Quela sera si dovea esse ‘nvelenito cula su Terè
quattro bicchieri se n’era già trincato
e il quinto d’era li ad aspettà,
e un si sarebbe salvato
dal ribenne un paio, anco perché
quela sera le carte un ni passaino.
Giovà d’era quel che d’era:
bono come l’pane,
ma le carte un se le podea levà di tra le mane.

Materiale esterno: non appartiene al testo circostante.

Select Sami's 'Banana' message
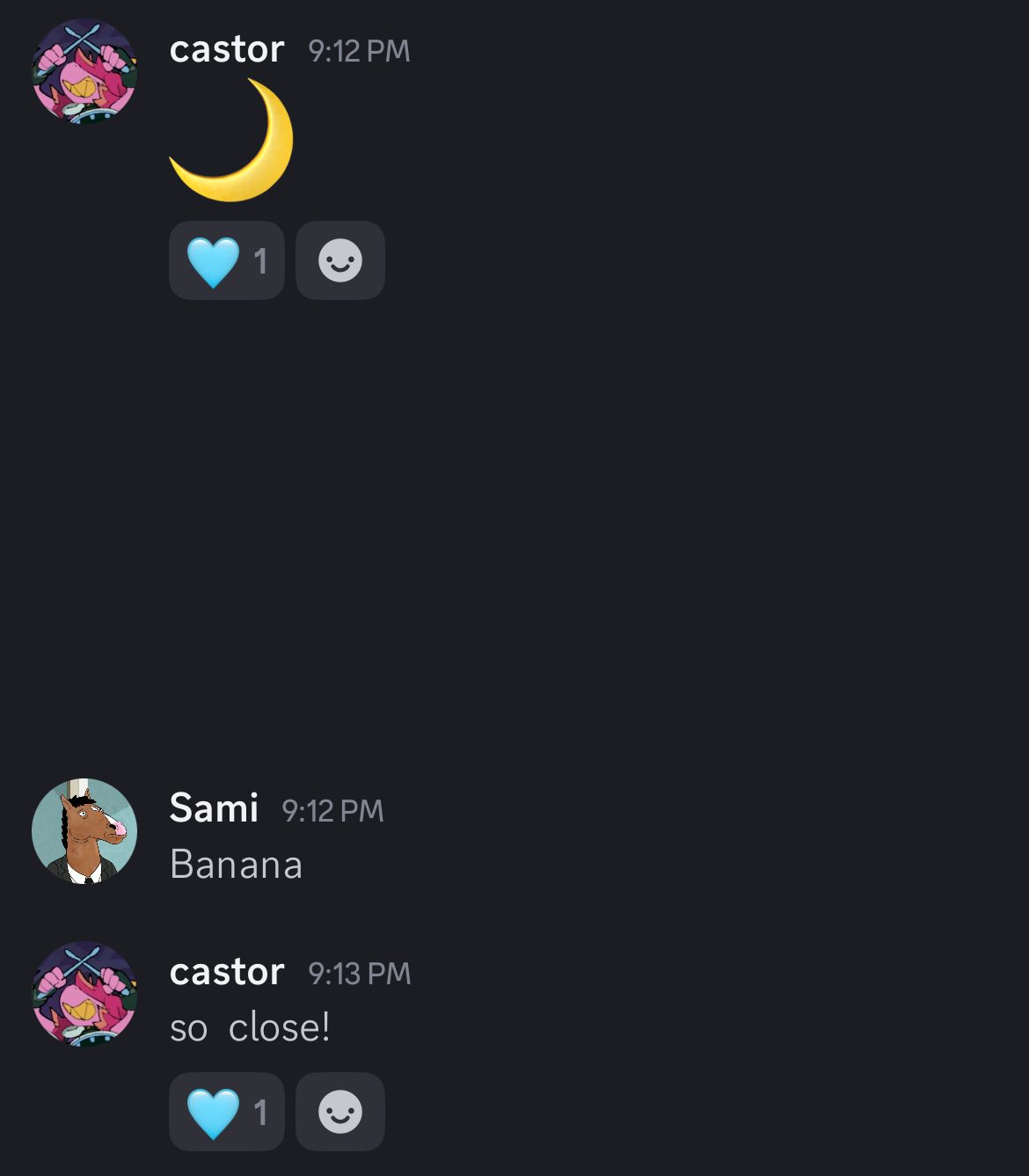Screen dimensions: 1029x1176 [236, 865]
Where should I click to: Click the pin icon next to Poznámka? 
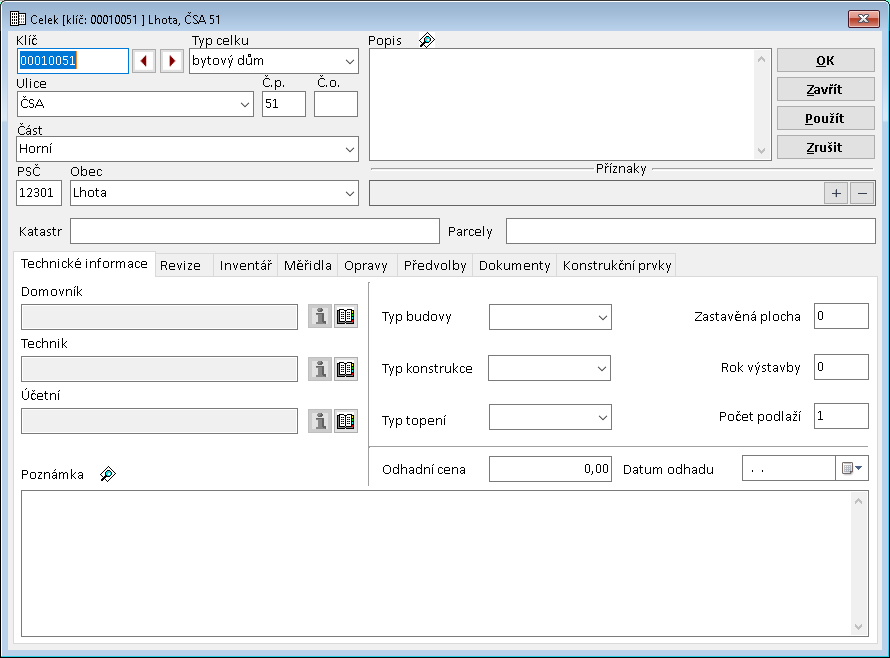(108, 474)
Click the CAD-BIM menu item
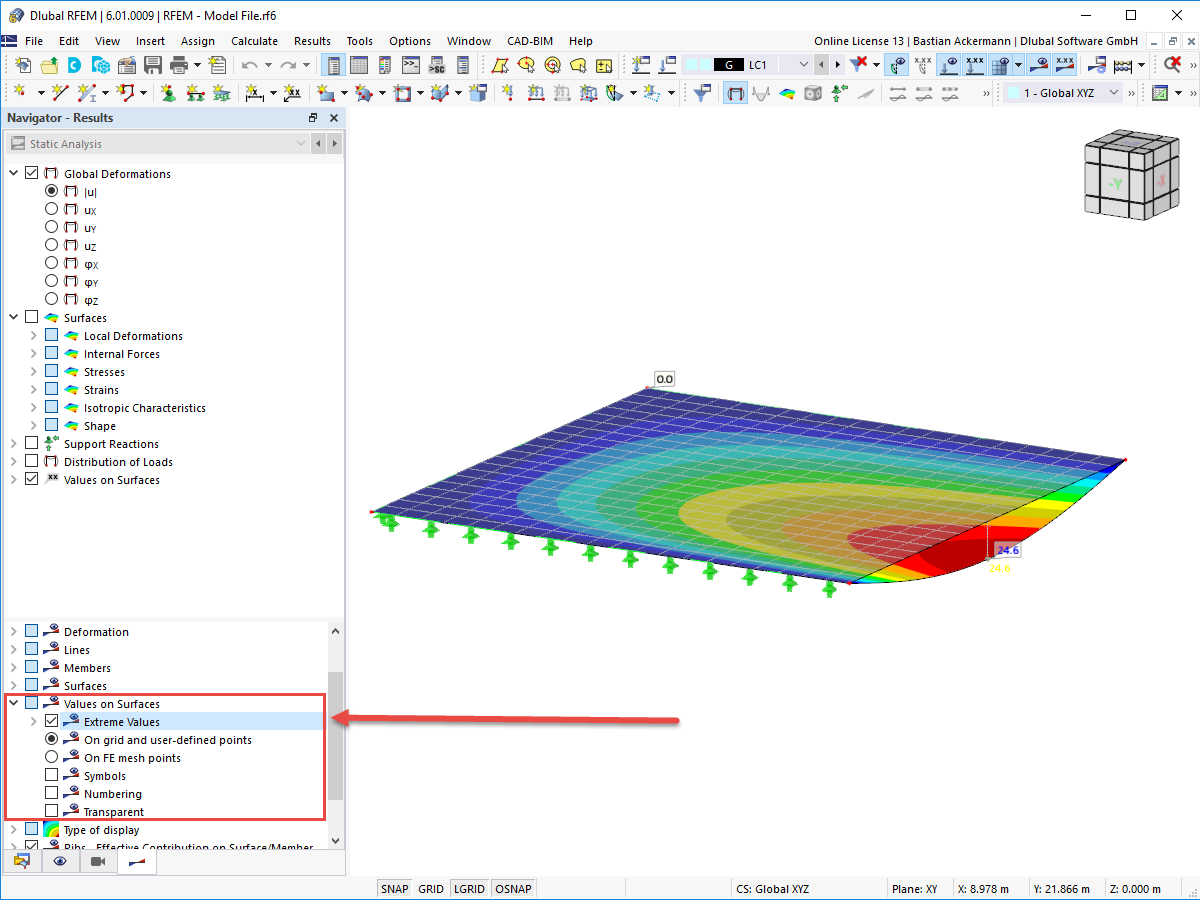The height and width of the screenshot is (900, 1200). tap(530, 41)
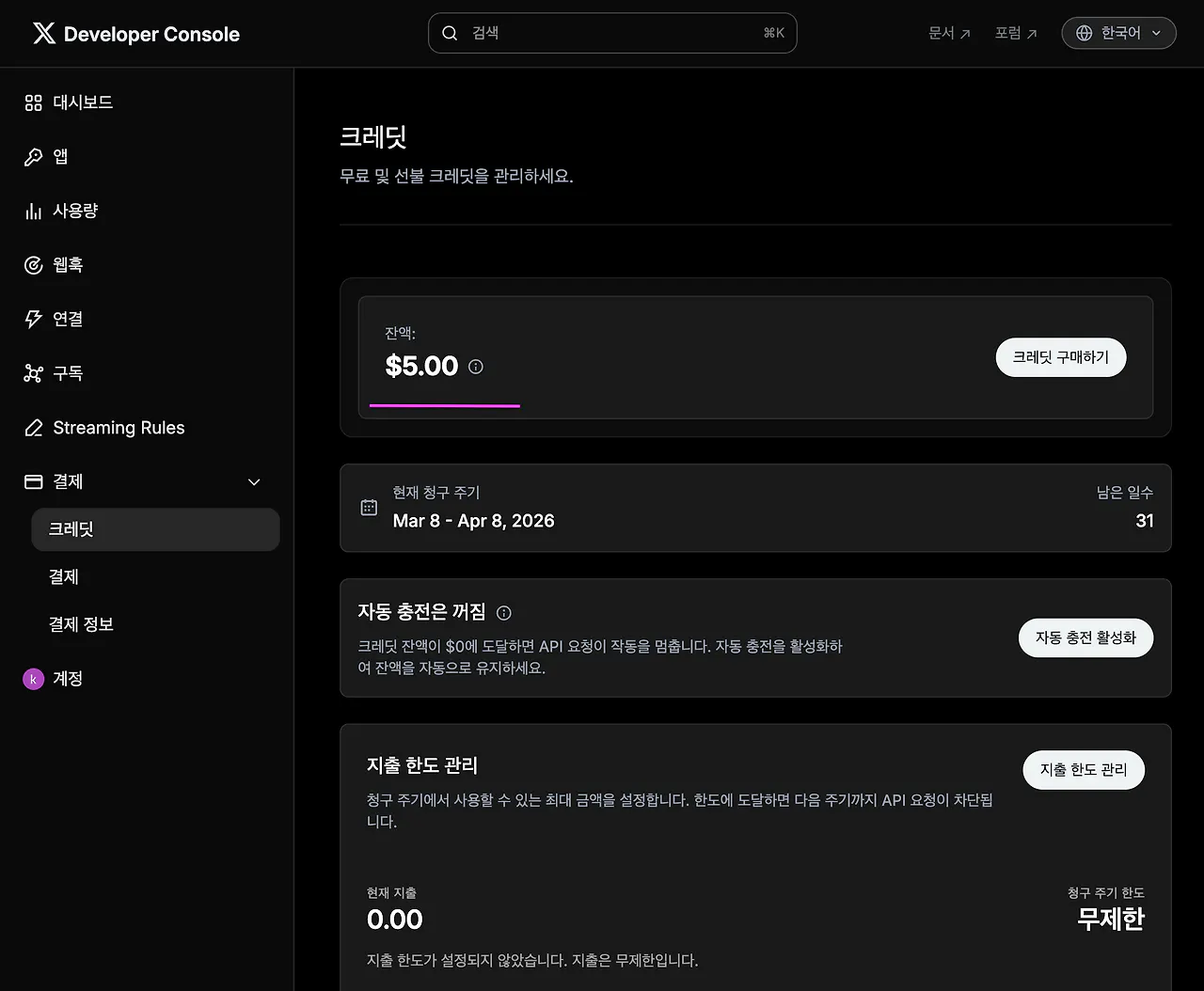Select the 크레딧 sidebar submenu item
The height and width of the screenshot is (991, 1204).
pyautogui.click(x=155, y=529)
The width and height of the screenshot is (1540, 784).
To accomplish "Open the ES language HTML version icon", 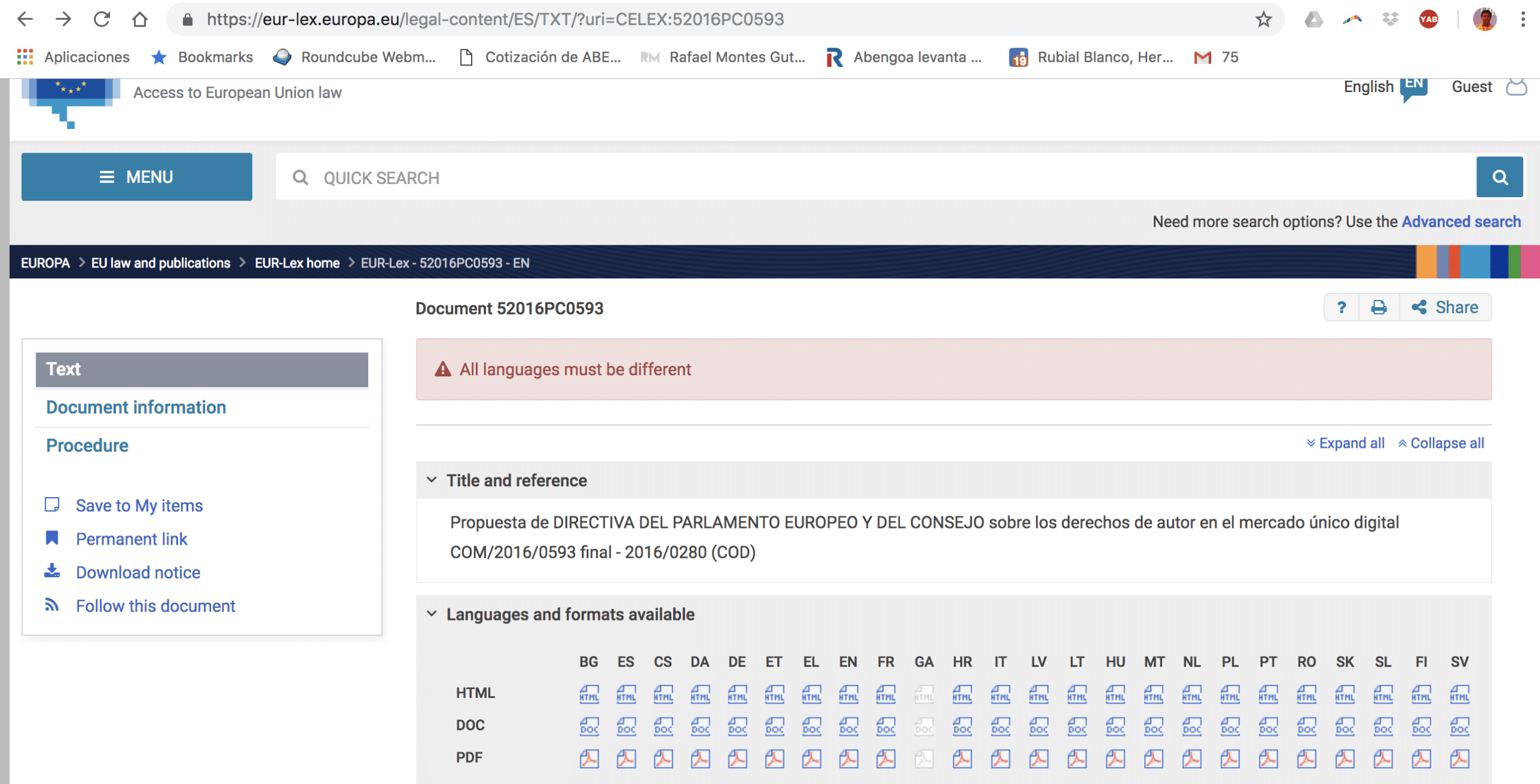I will (x=626, y=694).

D’erino già a la sesta briscolata
E Giovà d’era di mana.
Fè “un hai visto che ai combino!”
E giù un sorso di vino.
“m’avei a dà un carico, io cana!!!”
E poi si elzò per andà a piscià,
ma, concio come d’era, un s’arreggea
e così, di colpo, stioccò ‘n terra.
N’hai voglia di chiamallo… un rispondea.
Cerconno d’elzallo, ma pesava
che gnanco ‘l padreterno,
e quando l’ebbin ritto
su la fronte gli viddino ‘no sberno!
Si dettino da fà e come Dio volse,
mentre Giovà fistiava dal dolore,
riscittino a menallo dal dottore,
che mirò la ferita e doppo gli parlò:
“qui tre o quattro punti vi ci do!”
e ‘l povero Giovà, che avea da fa
per mantenessi sveglio gli fè:
“e no mi omo, un carico d’è meglio!!!”.
Tratto dal libro “…siemo in tre l’acchiapperemo…”
Di Silvio Belli, Raffaelllo Castellacci, Renato Carli.